Authors: Bidell MR, Patel N, O'Donnell JN

Background: Bacteraemias caused by MSSA are associated with significant morbidity and mortality. Controversy exists over the optimal treatment of severe infections caused by MSSA. This systematic review and meta-analysis aims to identify whether differences in clinical outcomes exist between cefazolin and antistaphylococcal penicillins (ASPs).
Methods: PubMed, Cochrane Library and Embase were systematically searched for publications reporting clinical outcomes of cefazolin and ASPs for adult patients with MSSA bacteraemias throughout November 2017. Comparative studies reporting 90 day mortality associated with each treatment were included. Random effects models were used to evaluate the impact of directed treatment agent on the odds of 30 and 90 day mortality, clinical failure, discontinuation due to adverse effects and infection recurrence.

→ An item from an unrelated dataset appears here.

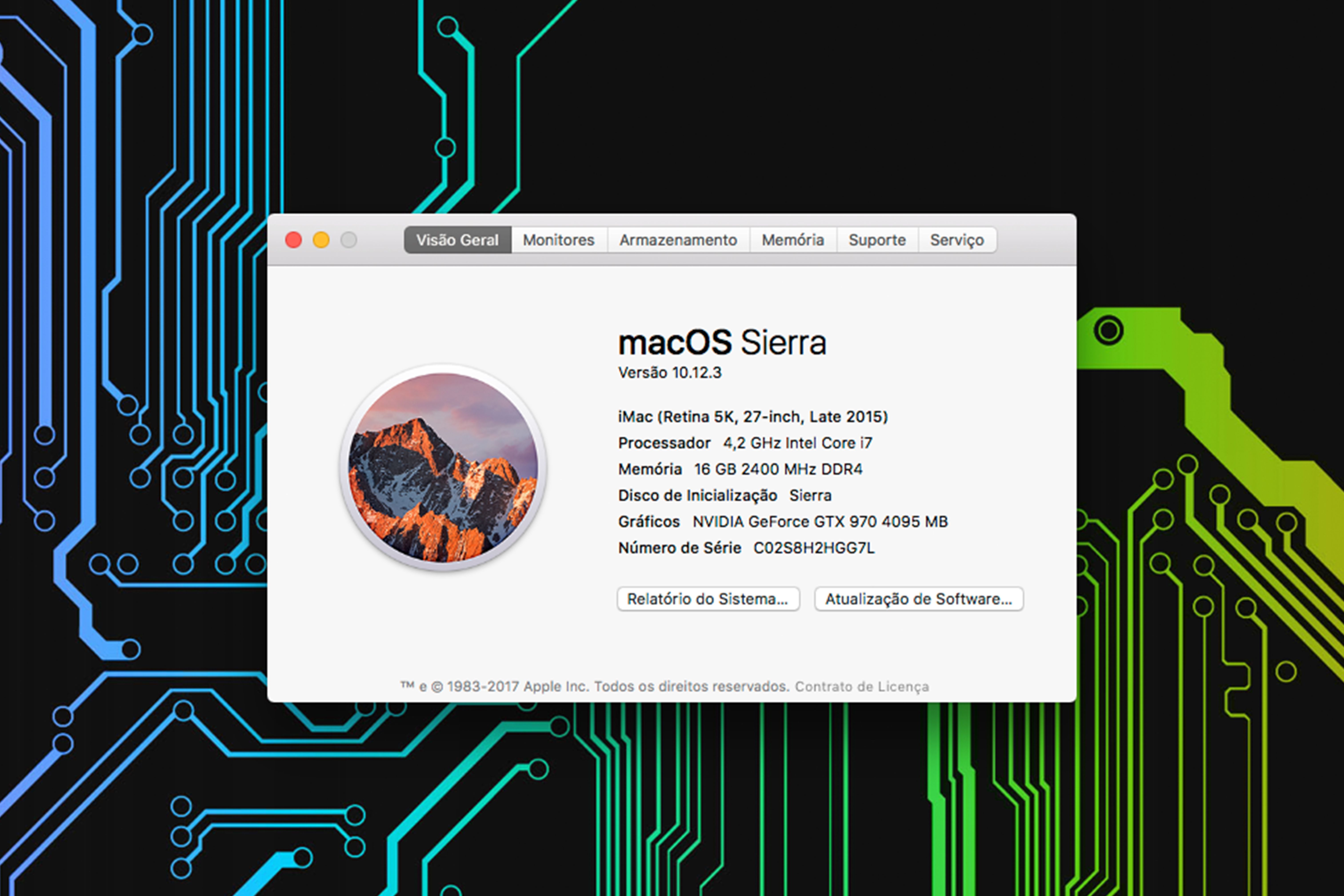The image size is (1344, 896).
Task: Click the greyed-out zoom window button
Action: click(349, 240)
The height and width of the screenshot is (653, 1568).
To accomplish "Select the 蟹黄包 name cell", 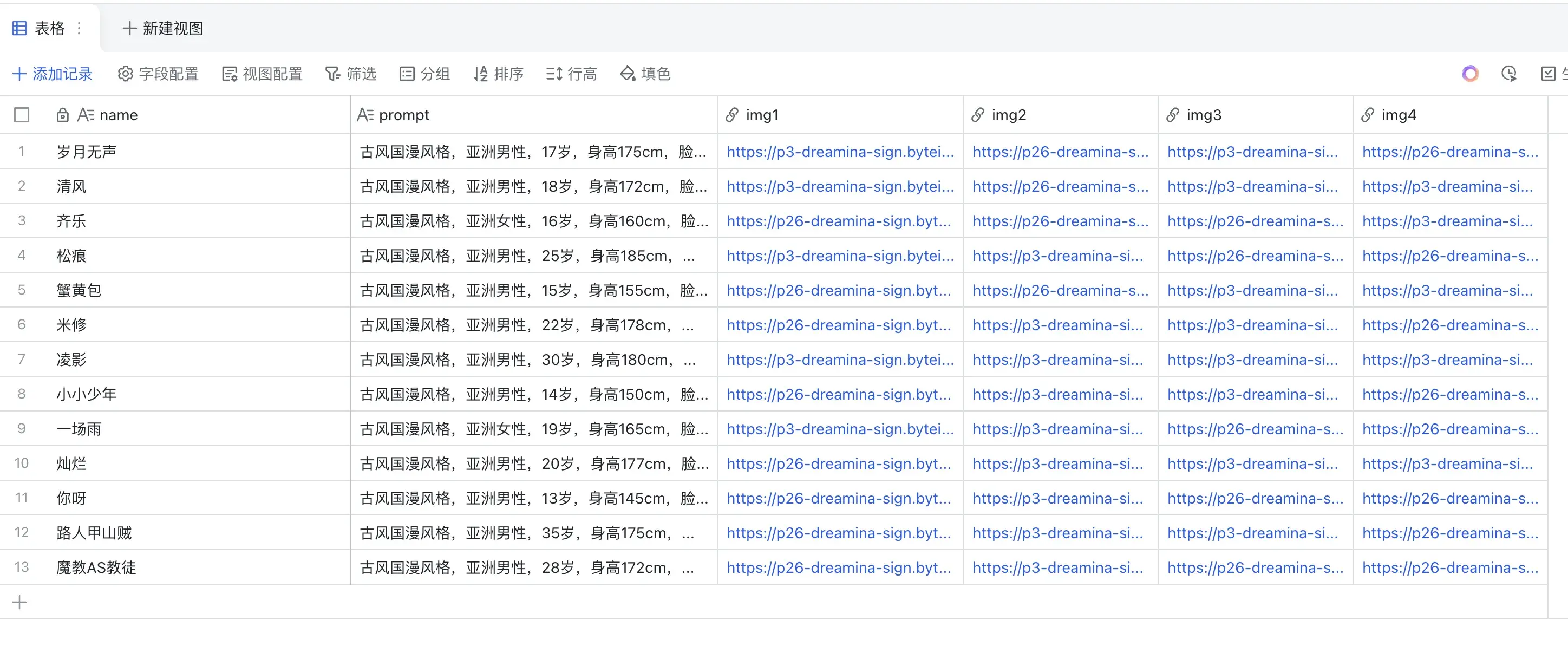I will [79, 290].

Results: Five hundred and ninety-nine articles were evaluated for inclusion, of which seven met all inclusion criteria. Across all studies, 1589 patients received cefazolin and 2802 received an ASP. All-cause 90 day mortality was lower in patients who received cefazolin (OR 0.63, 95% CI 0.41-0.99; I2 = 58%). Odds of discontinuation due to adverse events was significantly lower in patients receiving cefazolin (OR 0.25, 95% CI 0.11-0.56; I2 = 13%). No differences in clinical failure were observed (OR 0.85, 95% CI 0.41-1.76; I2 = 74%).
Conclusions: This meta-analysis identified a significant decrease in mortality associated with cefazolin therapy for MSSA bacteraemia compared with ASPs, though no differences in clinical failure were observed. Additionally, cefazolin appeared to be better tolerated. These results should be interpreted with caution given the uncontrolled and retrospective nature of the included studies.